*Directions*.
From the entries below, copy out all lines holding "computer".

*Dataset extract*.

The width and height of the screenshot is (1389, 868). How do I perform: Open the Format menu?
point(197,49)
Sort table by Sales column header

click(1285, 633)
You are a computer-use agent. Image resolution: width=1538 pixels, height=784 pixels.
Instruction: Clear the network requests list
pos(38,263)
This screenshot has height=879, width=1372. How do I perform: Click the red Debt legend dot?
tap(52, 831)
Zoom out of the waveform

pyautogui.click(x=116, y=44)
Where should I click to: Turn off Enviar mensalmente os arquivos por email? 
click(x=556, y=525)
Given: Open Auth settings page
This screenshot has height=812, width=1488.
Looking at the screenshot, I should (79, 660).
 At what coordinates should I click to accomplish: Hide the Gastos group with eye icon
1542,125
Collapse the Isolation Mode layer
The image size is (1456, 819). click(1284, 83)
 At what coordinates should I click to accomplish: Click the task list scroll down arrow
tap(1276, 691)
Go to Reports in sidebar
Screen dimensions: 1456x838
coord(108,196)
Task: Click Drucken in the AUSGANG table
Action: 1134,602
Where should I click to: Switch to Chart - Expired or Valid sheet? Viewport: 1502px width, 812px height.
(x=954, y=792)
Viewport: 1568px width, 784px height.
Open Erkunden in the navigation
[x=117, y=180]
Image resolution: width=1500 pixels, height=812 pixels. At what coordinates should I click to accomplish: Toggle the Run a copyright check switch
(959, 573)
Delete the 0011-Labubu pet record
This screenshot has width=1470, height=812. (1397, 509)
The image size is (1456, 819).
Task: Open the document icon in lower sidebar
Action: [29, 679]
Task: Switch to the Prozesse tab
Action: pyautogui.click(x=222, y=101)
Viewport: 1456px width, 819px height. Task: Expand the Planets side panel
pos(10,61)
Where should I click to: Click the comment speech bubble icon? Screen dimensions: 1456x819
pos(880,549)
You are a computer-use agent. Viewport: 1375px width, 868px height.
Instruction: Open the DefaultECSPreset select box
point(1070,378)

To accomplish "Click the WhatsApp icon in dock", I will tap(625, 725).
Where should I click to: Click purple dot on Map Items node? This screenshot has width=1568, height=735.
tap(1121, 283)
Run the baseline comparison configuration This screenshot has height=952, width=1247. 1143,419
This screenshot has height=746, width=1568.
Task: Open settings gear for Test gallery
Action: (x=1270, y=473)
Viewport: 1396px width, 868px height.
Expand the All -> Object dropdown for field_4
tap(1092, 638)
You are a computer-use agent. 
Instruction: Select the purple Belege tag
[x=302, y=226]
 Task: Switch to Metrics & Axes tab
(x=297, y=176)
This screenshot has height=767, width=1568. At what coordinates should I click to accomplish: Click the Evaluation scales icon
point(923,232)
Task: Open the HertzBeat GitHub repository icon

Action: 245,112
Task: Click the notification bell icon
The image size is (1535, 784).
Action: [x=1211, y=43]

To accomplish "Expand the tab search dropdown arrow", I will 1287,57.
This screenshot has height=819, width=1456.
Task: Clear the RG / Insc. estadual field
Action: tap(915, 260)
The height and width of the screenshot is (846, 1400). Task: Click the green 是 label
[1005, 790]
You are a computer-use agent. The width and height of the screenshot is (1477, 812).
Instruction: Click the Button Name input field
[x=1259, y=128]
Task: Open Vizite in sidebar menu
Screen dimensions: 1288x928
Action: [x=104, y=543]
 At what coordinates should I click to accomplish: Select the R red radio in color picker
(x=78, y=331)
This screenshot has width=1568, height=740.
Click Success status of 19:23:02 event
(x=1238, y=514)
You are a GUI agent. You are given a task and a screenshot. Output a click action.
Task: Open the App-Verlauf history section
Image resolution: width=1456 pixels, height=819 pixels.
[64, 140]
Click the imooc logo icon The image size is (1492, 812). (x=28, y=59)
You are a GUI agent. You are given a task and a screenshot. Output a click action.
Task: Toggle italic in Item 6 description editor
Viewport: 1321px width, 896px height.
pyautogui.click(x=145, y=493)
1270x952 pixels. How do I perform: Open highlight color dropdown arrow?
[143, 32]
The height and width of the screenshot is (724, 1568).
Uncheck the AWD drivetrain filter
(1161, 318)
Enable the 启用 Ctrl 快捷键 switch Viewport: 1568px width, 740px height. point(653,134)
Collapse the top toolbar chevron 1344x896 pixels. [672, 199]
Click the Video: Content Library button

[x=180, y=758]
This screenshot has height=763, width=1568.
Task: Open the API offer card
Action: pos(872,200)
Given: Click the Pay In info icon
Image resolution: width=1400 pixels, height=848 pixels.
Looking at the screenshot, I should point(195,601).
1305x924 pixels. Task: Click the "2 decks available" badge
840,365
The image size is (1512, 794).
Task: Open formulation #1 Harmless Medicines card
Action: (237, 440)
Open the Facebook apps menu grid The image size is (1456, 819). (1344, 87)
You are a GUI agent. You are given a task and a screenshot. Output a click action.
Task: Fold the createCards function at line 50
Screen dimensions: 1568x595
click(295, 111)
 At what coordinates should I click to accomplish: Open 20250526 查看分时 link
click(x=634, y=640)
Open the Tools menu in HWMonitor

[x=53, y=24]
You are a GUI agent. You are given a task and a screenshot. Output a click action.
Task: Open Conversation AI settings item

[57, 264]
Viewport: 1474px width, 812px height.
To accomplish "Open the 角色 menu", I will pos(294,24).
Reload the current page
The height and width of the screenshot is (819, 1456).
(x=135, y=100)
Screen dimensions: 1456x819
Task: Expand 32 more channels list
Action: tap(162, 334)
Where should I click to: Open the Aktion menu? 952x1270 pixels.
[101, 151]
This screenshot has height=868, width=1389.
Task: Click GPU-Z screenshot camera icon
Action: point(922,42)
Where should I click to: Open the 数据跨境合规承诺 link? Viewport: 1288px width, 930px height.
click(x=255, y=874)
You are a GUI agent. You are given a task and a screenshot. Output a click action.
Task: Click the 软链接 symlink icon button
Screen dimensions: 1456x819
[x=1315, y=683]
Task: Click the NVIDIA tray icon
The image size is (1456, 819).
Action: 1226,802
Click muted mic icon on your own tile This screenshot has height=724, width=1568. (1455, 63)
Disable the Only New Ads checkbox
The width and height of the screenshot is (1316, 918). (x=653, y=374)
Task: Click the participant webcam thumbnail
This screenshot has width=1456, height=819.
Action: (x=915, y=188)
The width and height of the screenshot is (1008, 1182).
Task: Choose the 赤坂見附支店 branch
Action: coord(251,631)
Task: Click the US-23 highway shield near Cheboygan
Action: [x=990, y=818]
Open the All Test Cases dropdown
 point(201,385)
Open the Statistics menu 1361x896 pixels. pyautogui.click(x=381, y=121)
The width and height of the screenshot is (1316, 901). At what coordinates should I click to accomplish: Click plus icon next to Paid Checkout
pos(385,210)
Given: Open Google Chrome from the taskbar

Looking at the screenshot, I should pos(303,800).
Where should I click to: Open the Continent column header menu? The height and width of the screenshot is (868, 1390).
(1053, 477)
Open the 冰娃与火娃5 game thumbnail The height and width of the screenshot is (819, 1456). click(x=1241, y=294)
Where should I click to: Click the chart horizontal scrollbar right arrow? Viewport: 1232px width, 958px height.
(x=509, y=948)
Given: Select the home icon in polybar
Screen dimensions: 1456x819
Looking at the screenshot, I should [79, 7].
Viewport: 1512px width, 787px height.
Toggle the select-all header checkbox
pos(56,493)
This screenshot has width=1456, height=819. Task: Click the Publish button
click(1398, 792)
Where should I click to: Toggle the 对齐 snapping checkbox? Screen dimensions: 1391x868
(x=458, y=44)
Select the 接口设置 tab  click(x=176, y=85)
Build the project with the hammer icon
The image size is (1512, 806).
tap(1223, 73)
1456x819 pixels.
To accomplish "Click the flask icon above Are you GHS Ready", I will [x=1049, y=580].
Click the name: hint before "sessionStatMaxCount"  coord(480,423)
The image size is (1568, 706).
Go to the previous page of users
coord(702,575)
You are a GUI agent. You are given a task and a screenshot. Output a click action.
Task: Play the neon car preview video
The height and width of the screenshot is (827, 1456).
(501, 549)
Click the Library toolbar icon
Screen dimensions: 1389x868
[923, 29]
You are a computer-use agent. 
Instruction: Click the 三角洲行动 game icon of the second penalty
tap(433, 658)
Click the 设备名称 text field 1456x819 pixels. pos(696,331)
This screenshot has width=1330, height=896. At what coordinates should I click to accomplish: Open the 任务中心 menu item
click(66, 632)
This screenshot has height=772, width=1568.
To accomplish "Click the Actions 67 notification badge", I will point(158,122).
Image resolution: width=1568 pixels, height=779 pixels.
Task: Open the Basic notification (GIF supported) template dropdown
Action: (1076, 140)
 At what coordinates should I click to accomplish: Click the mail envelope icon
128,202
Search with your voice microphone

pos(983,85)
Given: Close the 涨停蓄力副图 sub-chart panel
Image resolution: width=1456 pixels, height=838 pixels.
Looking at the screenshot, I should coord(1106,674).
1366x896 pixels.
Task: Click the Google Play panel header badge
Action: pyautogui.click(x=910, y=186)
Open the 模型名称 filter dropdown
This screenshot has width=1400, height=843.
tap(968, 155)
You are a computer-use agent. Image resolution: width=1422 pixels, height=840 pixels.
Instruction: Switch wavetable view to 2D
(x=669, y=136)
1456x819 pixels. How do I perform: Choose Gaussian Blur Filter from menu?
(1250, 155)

*Task answer*.
You are a computer-use agent. Image resolution: width=1538 pixels, height=784 pixels.
You are a computer-use agent. Viewport: 1375px width, 868px height.
You are a computer-use agent. 
You are a computer-use agent. The width and height of the screenshot is (1477, 812).
You are a computer-use agent. 
You are a computer-use agent. Image resolution: width=1422 pixels, height=840 pixels.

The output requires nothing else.